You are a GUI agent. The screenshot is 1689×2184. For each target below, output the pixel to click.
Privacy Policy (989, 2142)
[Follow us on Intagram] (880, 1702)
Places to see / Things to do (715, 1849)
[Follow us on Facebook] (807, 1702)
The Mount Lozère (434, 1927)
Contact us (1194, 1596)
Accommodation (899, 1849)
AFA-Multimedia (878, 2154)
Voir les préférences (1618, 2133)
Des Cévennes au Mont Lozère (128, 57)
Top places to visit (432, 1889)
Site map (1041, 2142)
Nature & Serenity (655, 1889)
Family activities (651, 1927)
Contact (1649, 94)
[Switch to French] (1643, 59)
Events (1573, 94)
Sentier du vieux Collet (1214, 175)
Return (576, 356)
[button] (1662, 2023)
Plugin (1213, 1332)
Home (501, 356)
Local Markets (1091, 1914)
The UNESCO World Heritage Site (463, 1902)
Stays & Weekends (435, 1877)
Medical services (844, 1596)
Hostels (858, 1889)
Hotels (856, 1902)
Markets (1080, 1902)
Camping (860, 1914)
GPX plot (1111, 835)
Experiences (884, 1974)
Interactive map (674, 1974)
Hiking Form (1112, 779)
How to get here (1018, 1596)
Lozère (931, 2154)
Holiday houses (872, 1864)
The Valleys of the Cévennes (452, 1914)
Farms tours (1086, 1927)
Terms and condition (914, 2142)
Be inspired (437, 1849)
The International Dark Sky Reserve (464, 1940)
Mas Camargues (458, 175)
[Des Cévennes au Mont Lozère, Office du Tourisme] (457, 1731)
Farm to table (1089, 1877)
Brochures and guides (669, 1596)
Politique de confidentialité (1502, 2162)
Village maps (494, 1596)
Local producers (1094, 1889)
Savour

__What you have to do__. Your answer should consist of the lines above that hold the word "Site", copied exactly.

__Written answer__.
Site map (1041, 2142)
The UNESCO World Heritage Site (463, 1902)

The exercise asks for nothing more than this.